Pohon-pohon mangga di halaman rumahku berbuah lebat. Buahnya harum sekali. Manis sekali.
Dan sekarang ini, aku berada di puncak pohon mangga. Merenung, sambil makan buah mangga dan menikmati keindahan Danau Toba di kejauhan. Alangkah indahnya, jika sekali-sekali aku dan Tigor berkejar-kejaran di bibir Danau. Alangkah indahnya jika sekali-sekali, Tigor mencubit mesra pipiku.
Kupetik beberapa buah mangga yang sudah meranum. Lalu kulemparkan ke bawah dengan jengkel. Betul kata Monang, Tigor memang tidak mencintaiku. Tiga tahun bersama-sama, sekarang semuanya harus berlalu seperti angin?
Huh! Kulemparkan satu lagi mangga! Tidak peduli sudah matang atau belum!
Apa artinya tiga tahun bersama-sama, jika Tigor menganggapku sekadar teman?
Huh, huh! Kulemparkan lagi mangga. Terus, dan terus. Biar semua buahnya terkuras. Aku tidak peduli! Tidak peduli!
"Ndang! Berhenti dong menjatuhkan mangganya!"
Aku hampir terpeleset. Astaga, di bawah ada Tigor sedang mendongak.
"Aku boleh naik kan, Ndang?"
Aku tidak perlu mengiyakan, karena Tigor sudah memanjat pohon mangga.
Jarak kami begitu dekat sekarang.
Kami berpandangan. Lama, lama sekali.
"Halo, Ndang...."
"Halo juga."
"Apa kabar?"
"Baik...."
"Lama iya, kita nggak ngobrol...."
"Iya...."
"Ndang...."
"Iya...."
"Sungguh, aku merasa tersiksa dengan keadaan begini. Tersiksa sekali."
Aku mendunduk.
"Sekarang aku ingin kepastian, benarkah kamu sudah bosan pacaran dengan aku?"
Aku menganga. Pacaran? Jadi aku memang benar-benar pacarnya?
"Atau ada orang ketiga, Ndang?" suaranya bergetar.
Ragu-ragu, aku menggeleng.
"Jadi benar kamu nggak bosan padaku?"
Masih ragu-ragu, aku menggeleng.
"Juga nggak ada orang ketiga?"
"Nggak...."
"Benar?"
"Benar...."
"Jadi, kamu mau kembali padaku?"
Aku membuang pandang.
Kurasakan, tangannya mengambil daguku. Pelan, pelan sekali. Mata kami beradu.

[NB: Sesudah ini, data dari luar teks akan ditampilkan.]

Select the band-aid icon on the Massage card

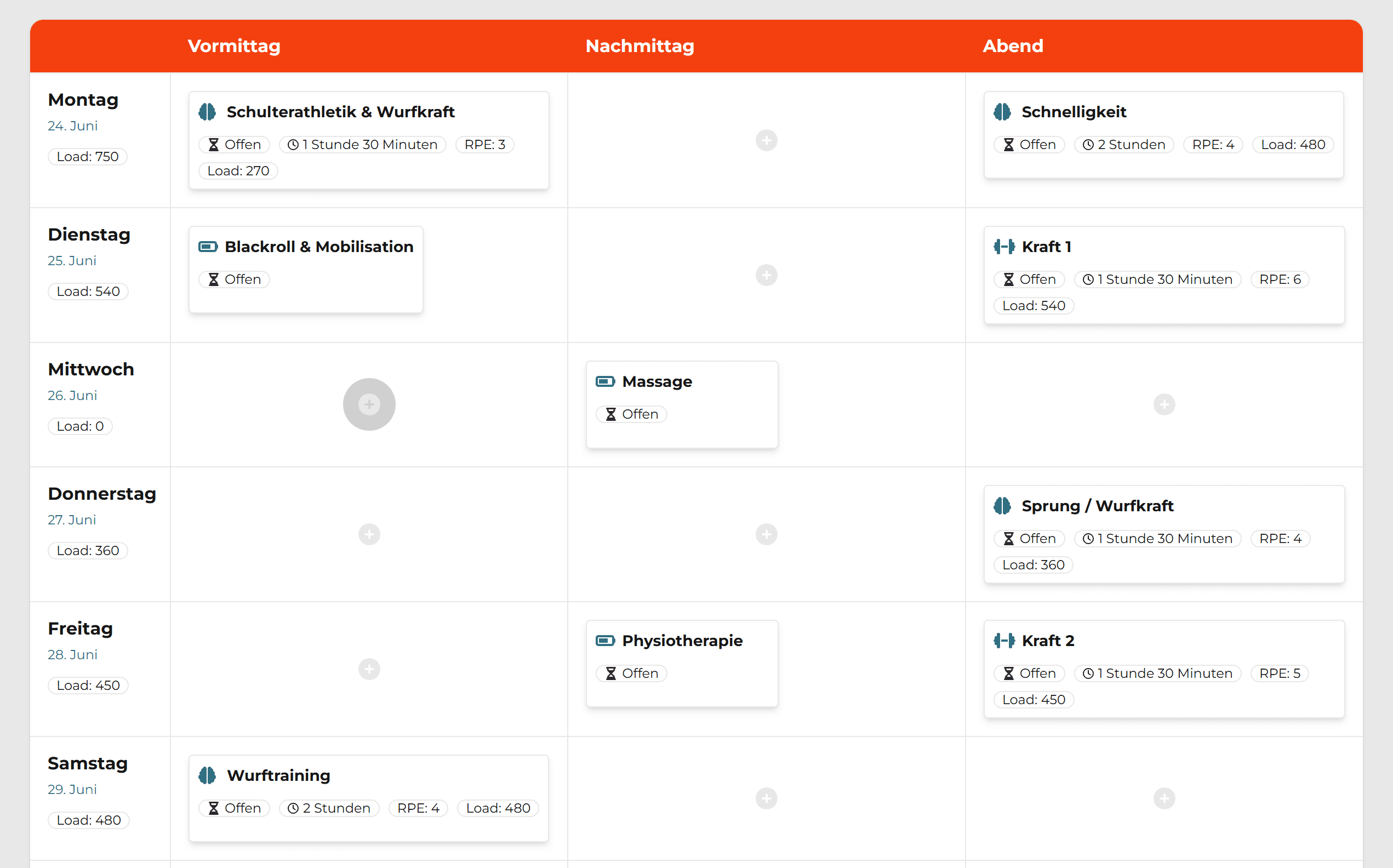pos(605,381)
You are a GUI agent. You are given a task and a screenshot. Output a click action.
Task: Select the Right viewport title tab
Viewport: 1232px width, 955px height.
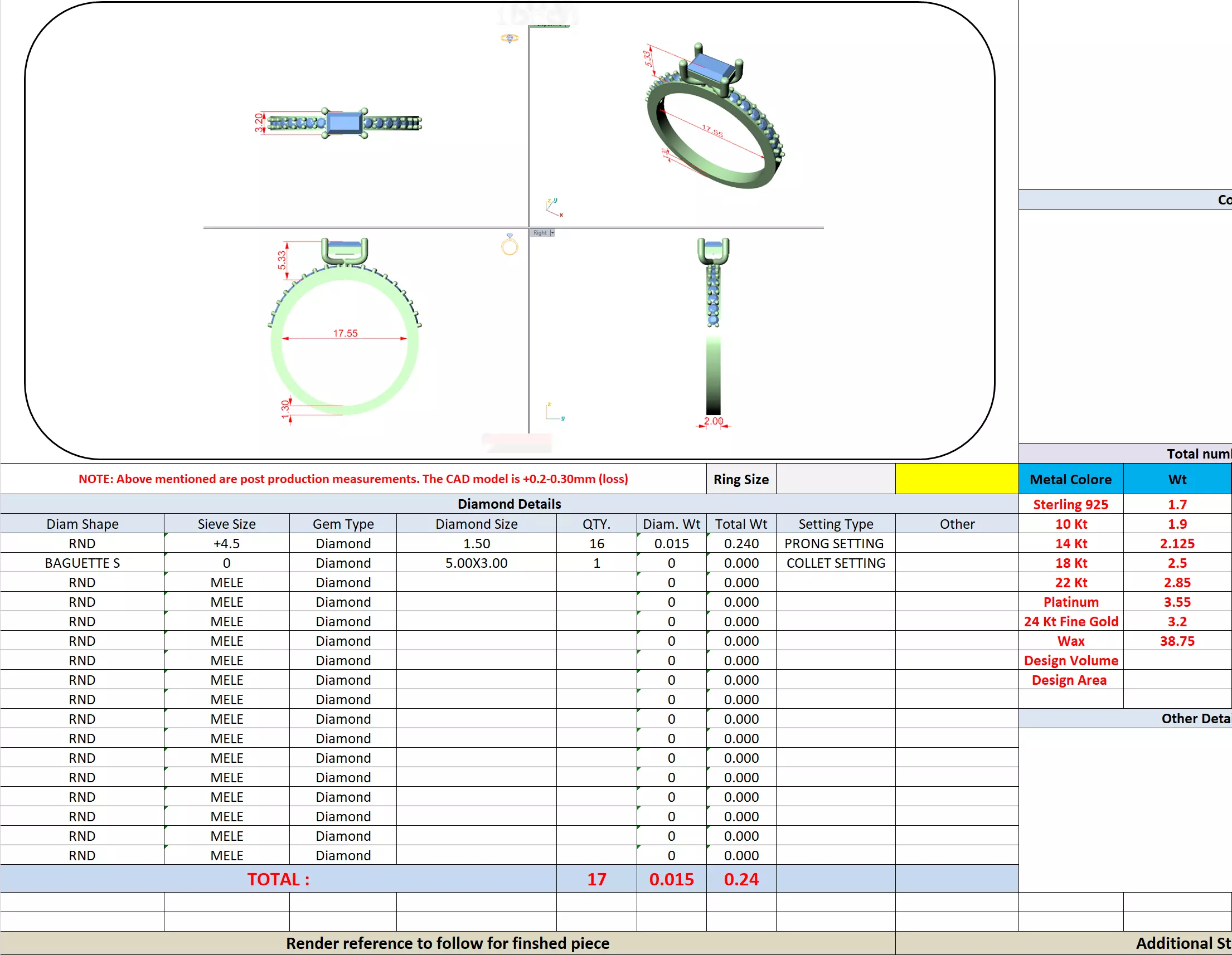pos(540,233)
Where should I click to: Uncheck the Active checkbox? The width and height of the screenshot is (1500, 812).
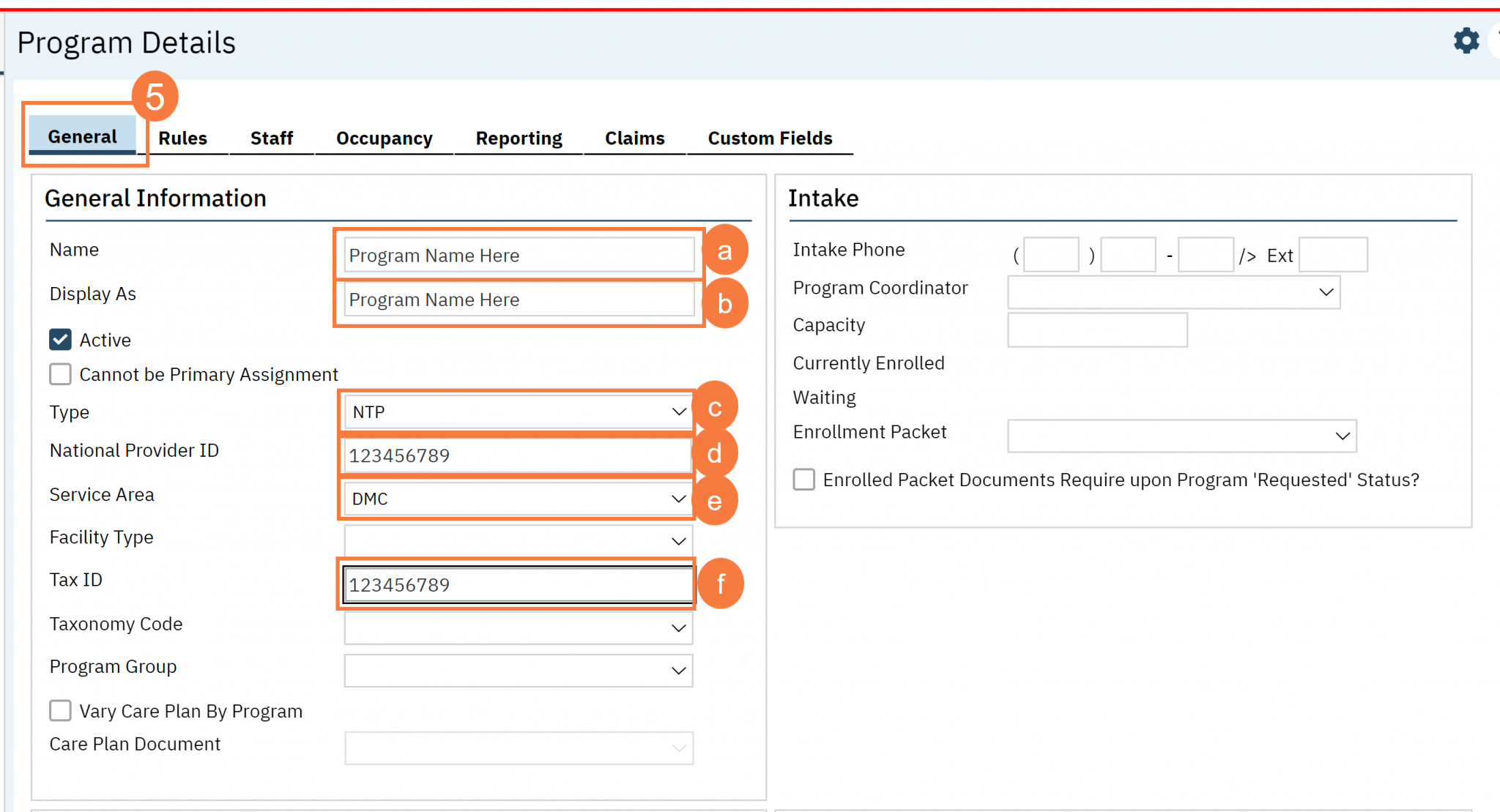(59, 338)
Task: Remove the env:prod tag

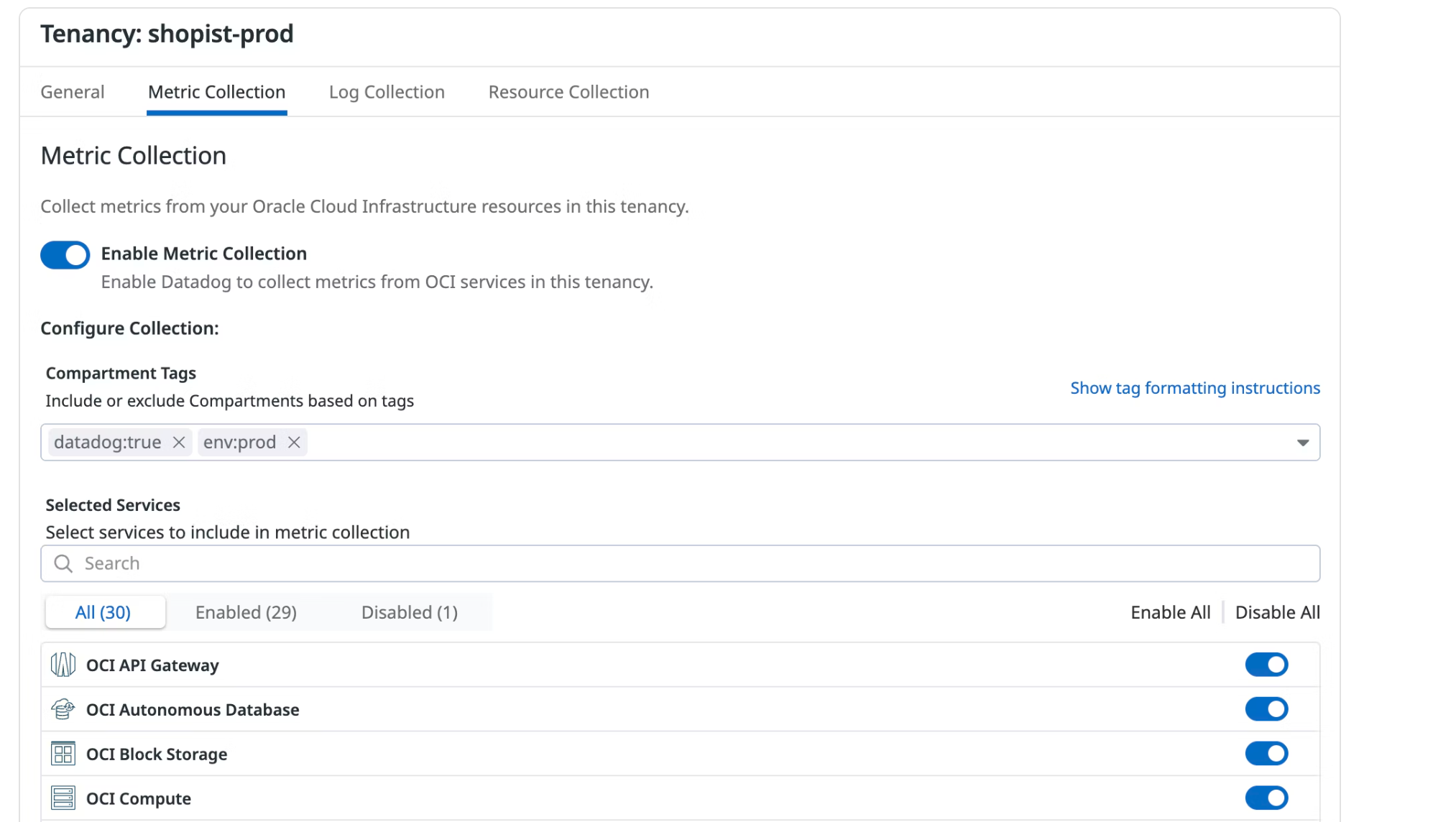Action: (293, 442)
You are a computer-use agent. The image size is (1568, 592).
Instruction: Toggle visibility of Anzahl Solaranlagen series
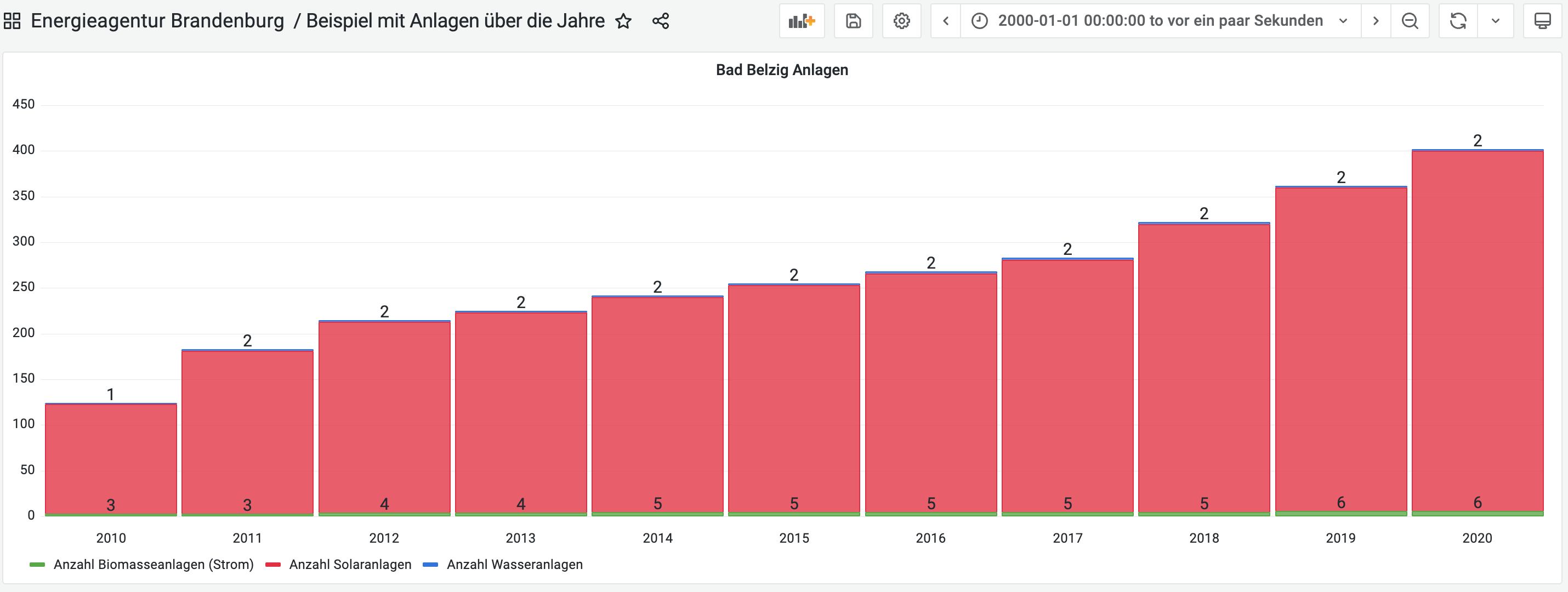tap(350, 564)
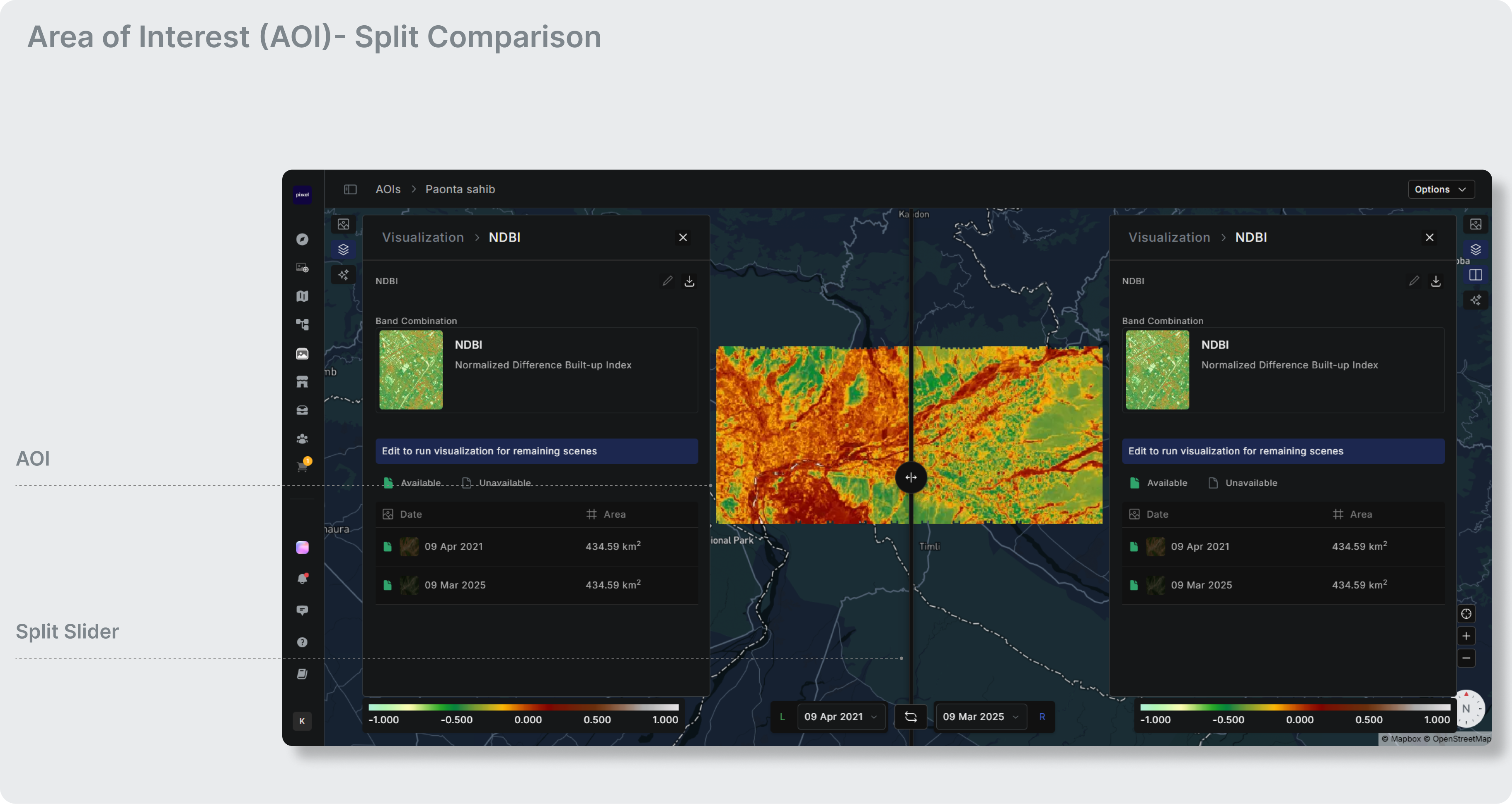This screenshot has height=804, width=1512.
Task: Click the layers icon on left map toolbar
Action: tap(343, 249)
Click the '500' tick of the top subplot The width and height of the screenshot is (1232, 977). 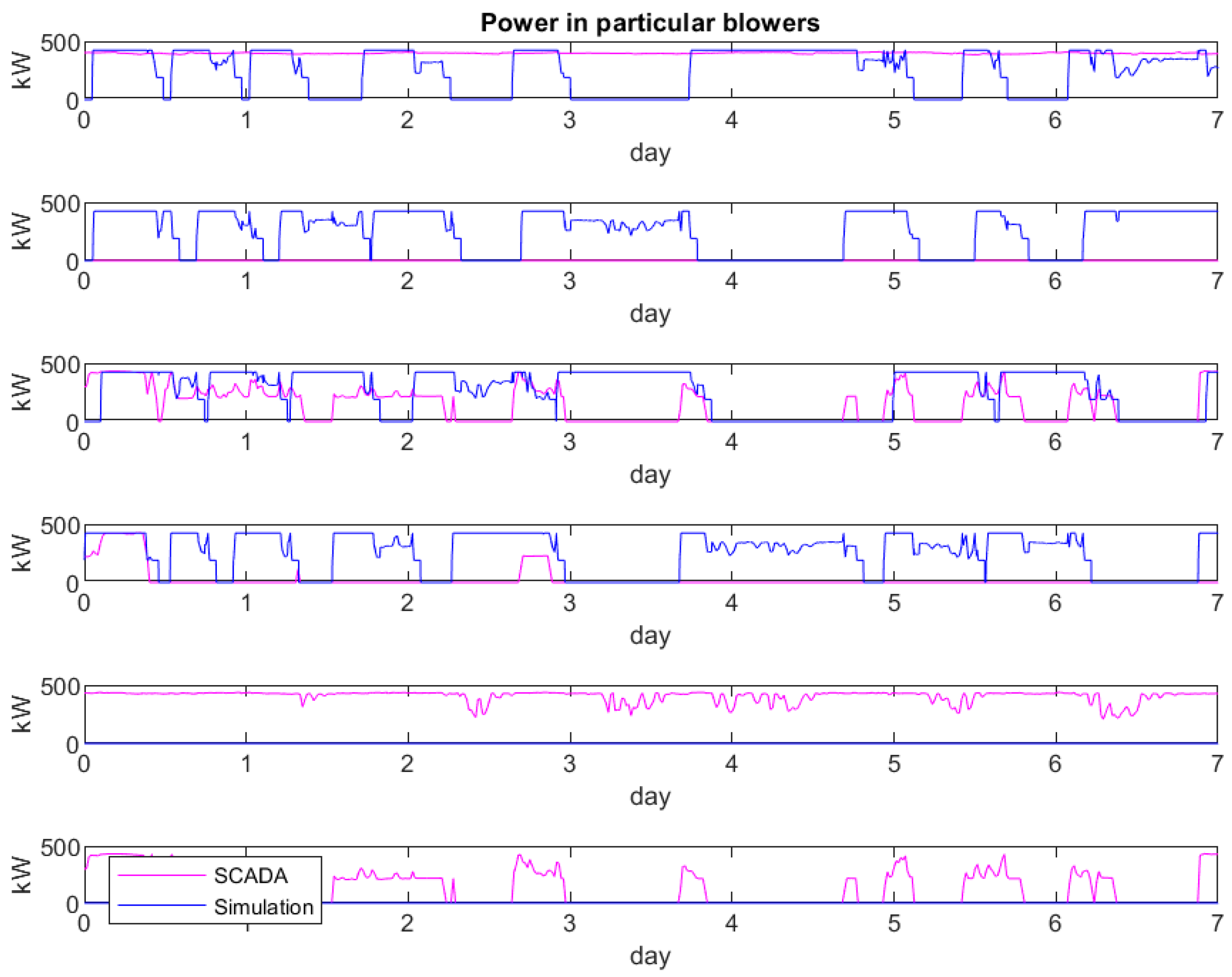coord(60,43)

"Ndang... aku benar-benar kangen...."
Tangannya terulur, menyentuh rambutku, menyentuh mataku, menyentuh pipiku, menyentuh bibirku.
Aku seperti mimpi.
"Sungguh, Ndang, aku anggak sanggup bermusuhan dengan kamu. Aku... aku kelewat sayang padamu...."
"Apa?"
"Aku cinta padamu, Ndang...."
"Apa?"
"Aku sangat, sangat, sangat cinta padamu, Ndang! Ngerti nggak?"
Airmataku merebak. Tuhan, Tuhan, Tigor sudah mengucapkannya. Apalah artinya ciuman seperti yang dimaksud Monang dibanding dengan kebersamaan kami yang begitu indah dan suci?
Namaku Sondang, cewek yang tinggal di sebuah pedesaan adem, yang bahagia punya pacar bernama Tigor.